- Published on
AWS Simple Storage Service (S3) Part 1
- Authors
- Name
- Dan Collins
Table of Contents
- Terminology
- Storage Classes
- S3 Bucket Features
- S3 Batch Operations
- S3 Access Points
- S3 Select
- S3 Access Control (Block Public Access)
- S3 Common Limits
S3 is a flat object store, S3 is not a 'filesystem'.
In object storage, each object consists of data, metadata, and a key.
Reading Resources:
Terminology
Buckets
- Identify where an object belongs
- Objects are store in buckets in lexicographical order
Object
- Logical entities or containers with information used to store data on S3 (like files)
- Can contain any data, usually bytes in a specific order
Prefix
- Name or characters before an object name
- Ends with a forward slash (/)
- Example: bucketName/<prefix>/objectName.jpg
Key
- Unique name and path to an object in S3
- Excludes the bucket name
Value
- Literal character that correspond to a key
- Example: <key> : <value>
Version ID
- When enables, allows multiple copies of an object using the same object name, each with a unique version ID
Metadata
- Key-Value pairs that describe an object
- Standard HTTP metadata includes object content type
- Custom metadata can be specified
Access Control
- Originally used before Identity Access Management (IAM) for controlling access to objects
Storage Classes
Amazon S3 offers a range of storage classes designed for different use cases.
Reading Resources:
Storage Types:
- S3 Standard (The default, good for frequent access)
- S3 Intelligent-Tiering
- S3 Standard-Infrequent Access
- S3 One Zone-Infrequent Access
- S3 Glacier
- S3 Glacier Deep Archive (Cheapest option, retrieval can take up to 12 hours)
S3 Bucket Features
S3 Bucket Properties Tab
Versioning
Reading Resource: Using Versioning
Once versioning is enabled, every new object get a version ID.
Server Access Logging
Provides detailed records of requests for a bucket.
Reading Resource: Logging requests using server access logging
Static Web Hosting
Reading Resource: Static Web Hosting
Web pages contain static content and some client-side scripts.
Object-level Logging
Reading Resource: CloudTrail Event Logging
This allows AWS CloudTrail to log data events for objects in an S3 bucket.
Default Encryption
Reading Resource: Enabling Encryption
Automatically encrypt new objects with selected encryption type.

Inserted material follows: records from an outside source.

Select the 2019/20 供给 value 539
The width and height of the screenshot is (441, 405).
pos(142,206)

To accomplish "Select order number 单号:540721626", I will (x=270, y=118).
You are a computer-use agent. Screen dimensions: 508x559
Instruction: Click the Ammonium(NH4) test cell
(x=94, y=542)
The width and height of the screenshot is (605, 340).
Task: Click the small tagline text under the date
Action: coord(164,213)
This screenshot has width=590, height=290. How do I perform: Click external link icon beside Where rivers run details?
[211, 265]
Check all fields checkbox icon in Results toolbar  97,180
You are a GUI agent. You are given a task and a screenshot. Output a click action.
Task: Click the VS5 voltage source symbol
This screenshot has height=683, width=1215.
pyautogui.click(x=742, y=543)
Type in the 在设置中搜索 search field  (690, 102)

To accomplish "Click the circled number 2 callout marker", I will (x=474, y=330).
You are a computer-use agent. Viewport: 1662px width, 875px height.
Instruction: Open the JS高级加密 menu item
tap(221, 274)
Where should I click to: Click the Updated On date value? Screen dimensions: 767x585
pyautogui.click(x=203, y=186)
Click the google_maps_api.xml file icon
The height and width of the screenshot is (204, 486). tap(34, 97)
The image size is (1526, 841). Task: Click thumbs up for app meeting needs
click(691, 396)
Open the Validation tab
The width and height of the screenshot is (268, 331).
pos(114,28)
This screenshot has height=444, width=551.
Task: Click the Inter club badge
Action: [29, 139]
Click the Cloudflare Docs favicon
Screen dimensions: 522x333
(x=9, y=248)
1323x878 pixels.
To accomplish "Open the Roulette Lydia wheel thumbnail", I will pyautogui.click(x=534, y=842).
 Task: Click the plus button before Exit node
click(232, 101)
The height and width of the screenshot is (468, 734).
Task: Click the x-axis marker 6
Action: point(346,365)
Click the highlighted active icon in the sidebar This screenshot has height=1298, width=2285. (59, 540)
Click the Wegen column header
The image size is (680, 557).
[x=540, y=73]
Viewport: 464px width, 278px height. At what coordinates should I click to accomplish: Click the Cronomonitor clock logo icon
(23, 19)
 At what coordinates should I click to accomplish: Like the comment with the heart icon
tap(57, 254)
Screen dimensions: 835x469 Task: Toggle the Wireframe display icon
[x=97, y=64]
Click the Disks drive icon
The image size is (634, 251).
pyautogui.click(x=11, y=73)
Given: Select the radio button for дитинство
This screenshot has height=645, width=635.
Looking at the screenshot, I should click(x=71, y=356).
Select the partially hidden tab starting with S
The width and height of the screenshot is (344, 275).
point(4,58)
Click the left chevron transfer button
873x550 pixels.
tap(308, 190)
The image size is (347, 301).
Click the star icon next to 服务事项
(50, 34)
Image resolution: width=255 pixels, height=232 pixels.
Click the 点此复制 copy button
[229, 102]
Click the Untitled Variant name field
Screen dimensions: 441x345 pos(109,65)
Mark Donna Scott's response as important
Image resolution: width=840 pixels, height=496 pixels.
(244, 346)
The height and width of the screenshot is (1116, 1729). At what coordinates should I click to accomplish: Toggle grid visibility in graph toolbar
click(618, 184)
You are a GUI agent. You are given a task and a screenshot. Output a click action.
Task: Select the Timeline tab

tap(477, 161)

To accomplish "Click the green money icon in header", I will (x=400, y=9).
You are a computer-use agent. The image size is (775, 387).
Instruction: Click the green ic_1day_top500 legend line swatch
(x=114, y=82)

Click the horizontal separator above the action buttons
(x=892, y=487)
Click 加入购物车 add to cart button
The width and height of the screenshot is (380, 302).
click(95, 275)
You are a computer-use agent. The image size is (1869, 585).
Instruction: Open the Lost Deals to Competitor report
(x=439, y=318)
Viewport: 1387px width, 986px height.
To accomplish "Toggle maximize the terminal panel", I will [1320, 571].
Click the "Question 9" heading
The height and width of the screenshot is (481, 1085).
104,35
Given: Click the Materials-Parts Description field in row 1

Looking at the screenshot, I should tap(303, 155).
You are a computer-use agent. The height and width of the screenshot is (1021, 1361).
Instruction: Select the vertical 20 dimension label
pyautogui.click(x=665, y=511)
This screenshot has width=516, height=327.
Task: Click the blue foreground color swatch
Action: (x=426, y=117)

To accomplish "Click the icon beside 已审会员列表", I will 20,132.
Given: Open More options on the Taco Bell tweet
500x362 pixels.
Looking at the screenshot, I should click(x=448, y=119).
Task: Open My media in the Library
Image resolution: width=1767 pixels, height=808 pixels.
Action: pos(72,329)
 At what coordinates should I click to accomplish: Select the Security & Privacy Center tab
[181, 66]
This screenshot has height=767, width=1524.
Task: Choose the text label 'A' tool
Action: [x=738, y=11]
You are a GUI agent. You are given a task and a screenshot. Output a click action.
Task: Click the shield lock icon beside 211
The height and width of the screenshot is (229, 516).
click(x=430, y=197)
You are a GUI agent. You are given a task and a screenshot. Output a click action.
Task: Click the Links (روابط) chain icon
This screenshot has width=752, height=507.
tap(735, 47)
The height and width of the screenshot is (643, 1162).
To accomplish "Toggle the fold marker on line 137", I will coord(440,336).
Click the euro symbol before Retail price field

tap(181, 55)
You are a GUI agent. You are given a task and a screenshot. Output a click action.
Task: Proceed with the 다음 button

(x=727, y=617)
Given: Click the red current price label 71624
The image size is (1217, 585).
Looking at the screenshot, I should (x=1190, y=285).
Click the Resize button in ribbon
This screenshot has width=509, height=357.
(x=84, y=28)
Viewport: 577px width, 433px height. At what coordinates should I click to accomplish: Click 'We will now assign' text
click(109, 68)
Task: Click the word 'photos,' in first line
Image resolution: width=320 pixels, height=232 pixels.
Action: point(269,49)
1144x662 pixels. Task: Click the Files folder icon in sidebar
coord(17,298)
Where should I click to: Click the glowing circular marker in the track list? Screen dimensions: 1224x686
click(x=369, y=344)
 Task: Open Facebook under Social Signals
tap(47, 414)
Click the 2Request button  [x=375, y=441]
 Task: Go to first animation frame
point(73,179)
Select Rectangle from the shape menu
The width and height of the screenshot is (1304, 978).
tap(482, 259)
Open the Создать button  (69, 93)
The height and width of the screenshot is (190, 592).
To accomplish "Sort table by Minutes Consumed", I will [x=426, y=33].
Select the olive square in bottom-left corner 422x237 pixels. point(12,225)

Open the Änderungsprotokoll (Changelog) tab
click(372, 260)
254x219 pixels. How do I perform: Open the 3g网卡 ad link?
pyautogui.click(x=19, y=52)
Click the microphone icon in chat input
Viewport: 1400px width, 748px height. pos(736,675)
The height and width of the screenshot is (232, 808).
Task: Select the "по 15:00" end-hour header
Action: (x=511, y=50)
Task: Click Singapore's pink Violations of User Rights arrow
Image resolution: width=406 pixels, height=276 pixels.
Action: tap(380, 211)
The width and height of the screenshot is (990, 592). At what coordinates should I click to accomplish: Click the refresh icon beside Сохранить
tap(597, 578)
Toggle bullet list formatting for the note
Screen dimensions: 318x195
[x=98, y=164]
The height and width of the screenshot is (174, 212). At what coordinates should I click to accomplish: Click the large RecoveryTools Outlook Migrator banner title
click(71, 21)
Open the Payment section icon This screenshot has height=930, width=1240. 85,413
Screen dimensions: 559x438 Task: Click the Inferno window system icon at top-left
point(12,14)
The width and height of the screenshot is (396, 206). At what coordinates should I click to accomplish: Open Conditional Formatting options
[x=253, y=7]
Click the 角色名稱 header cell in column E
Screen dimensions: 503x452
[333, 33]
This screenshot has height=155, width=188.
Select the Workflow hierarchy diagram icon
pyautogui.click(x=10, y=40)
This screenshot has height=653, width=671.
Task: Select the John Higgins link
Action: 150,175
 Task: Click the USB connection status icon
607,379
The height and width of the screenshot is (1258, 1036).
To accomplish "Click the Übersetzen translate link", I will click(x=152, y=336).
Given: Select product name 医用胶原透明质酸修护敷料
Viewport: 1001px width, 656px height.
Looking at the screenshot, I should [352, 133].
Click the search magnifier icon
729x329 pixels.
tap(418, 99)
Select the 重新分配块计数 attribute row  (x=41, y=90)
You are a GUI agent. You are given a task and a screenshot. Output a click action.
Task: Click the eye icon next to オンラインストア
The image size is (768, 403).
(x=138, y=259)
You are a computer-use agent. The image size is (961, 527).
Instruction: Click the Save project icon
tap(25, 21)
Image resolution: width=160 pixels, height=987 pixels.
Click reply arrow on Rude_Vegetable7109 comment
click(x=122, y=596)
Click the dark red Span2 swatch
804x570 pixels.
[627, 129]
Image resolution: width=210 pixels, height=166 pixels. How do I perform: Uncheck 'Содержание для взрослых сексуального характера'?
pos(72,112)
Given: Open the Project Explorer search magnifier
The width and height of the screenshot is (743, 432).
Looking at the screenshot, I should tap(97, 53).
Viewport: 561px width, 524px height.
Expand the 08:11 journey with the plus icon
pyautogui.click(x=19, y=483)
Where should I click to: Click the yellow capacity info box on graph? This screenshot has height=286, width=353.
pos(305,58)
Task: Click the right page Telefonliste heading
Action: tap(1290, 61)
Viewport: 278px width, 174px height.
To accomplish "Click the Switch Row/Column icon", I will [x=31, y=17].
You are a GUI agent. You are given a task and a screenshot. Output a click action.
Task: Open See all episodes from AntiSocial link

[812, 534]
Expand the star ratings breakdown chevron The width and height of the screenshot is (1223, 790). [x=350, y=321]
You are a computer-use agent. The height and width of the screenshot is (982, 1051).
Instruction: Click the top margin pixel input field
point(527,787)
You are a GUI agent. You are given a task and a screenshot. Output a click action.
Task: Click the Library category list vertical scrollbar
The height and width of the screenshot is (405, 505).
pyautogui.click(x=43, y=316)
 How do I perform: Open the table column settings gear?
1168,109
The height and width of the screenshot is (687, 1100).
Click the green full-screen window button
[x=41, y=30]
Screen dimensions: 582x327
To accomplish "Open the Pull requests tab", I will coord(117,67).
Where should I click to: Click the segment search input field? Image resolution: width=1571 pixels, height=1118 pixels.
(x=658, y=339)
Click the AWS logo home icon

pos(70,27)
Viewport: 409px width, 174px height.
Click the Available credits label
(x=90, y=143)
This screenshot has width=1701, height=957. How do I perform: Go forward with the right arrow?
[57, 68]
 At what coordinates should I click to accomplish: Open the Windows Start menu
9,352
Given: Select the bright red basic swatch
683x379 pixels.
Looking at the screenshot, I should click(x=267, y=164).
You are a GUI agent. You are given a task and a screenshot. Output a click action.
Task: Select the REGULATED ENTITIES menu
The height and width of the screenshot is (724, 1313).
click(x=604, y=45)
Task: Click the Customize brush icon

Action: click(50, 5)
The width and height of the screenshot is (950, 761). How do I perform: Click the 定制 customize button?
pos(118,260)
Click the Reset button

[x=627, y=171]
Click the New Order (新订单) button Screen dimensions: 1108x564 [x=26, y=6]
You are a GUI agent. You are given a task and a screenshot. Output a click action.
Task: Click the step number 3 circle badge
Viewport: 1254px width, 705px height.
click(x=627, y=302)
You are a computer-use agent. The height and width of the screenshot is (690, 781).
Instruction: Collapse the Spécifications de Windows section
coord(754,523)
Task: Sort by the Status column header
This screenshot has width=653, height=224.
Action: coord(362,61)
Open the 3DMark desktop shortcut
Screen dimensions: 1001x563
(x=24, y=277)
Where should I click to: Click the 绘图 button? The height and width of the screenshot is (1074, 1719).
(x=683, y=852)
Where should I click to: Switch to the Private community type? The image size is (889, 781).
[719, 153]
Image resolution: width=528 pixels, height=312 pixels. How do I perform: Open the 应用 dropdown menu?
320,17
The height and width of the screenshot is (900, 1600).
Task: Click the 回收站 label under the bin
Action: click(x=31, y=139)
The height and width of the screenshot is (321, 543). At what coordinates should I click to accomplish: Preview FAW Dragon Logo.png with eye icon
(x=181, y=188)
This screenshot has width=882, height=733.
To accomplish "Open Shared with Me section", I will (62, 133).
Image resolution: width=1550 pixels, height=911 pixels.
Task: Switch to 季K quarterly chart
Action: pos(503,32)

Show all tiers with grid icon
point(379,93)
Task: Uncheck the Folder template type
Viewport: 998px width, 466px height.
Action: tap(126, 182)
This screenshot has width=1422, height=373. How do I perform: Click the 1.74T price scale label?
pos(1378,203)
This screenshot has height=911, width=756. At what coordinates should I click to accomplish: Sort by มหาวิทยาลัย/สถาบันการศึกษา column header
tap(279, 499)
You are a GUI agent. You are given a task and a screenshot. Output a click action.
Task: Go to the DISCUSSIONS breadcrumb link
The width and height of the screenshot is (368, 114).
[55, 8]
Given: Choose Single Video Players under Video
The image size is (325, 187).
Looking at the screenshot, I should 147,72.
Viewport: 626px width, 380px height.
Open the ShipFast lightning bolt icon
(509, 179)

Options of S3 server-side encryption, AWS managed encryption key, or AWS managed encryption key. The default encrypts the customers data at rest.
Advanced Settings
Includes:
- Object Lock, locking an object until a specific date.
- Tags, track the storage cost or other criteria for individual projects.
- Transfer Acceleration
- Events, trigger actions based on an event, like a lambda function
- Requester Pays, requestor pays cost of retrieving an object
S3 Bucket Management Tab
- Lifecycle, transition objects into other storage classes
- Replication
- Analytics
- Metrics, CloudWatch Metrics.
- Inventory
S3 Batch Operations
Reading Resource: Performing large-scale batch operations on Amazon S3 objects
You can use S3 Batch Operations to perform large-scale batch operations on Amazon S3 objects. S3 Batch Operations can perform a single operation on lists of Amazon S3 objects that you specify. A single job can perform a specified operation on billions of objects containing exabytes of data. Amazon S3 tracks progress, sends notifications, and stores a detailed completion report of all actions, providing a fully managed, auditable, and serverless experience. You can use S3 Batch Operations through the AWS Management Console, AWS CLI, AWS SDKs, or REST API.
S3 Batch Operations can set a job to execute batch operations on a list of S3 objects contained in a manifest object.
S3 Access Points
- Simplifies access control for large, shared, or multi-tenant buckets.
- Allow applications or users to interact with a multi-tenant bucket via a dedicated access point and with custom permissions.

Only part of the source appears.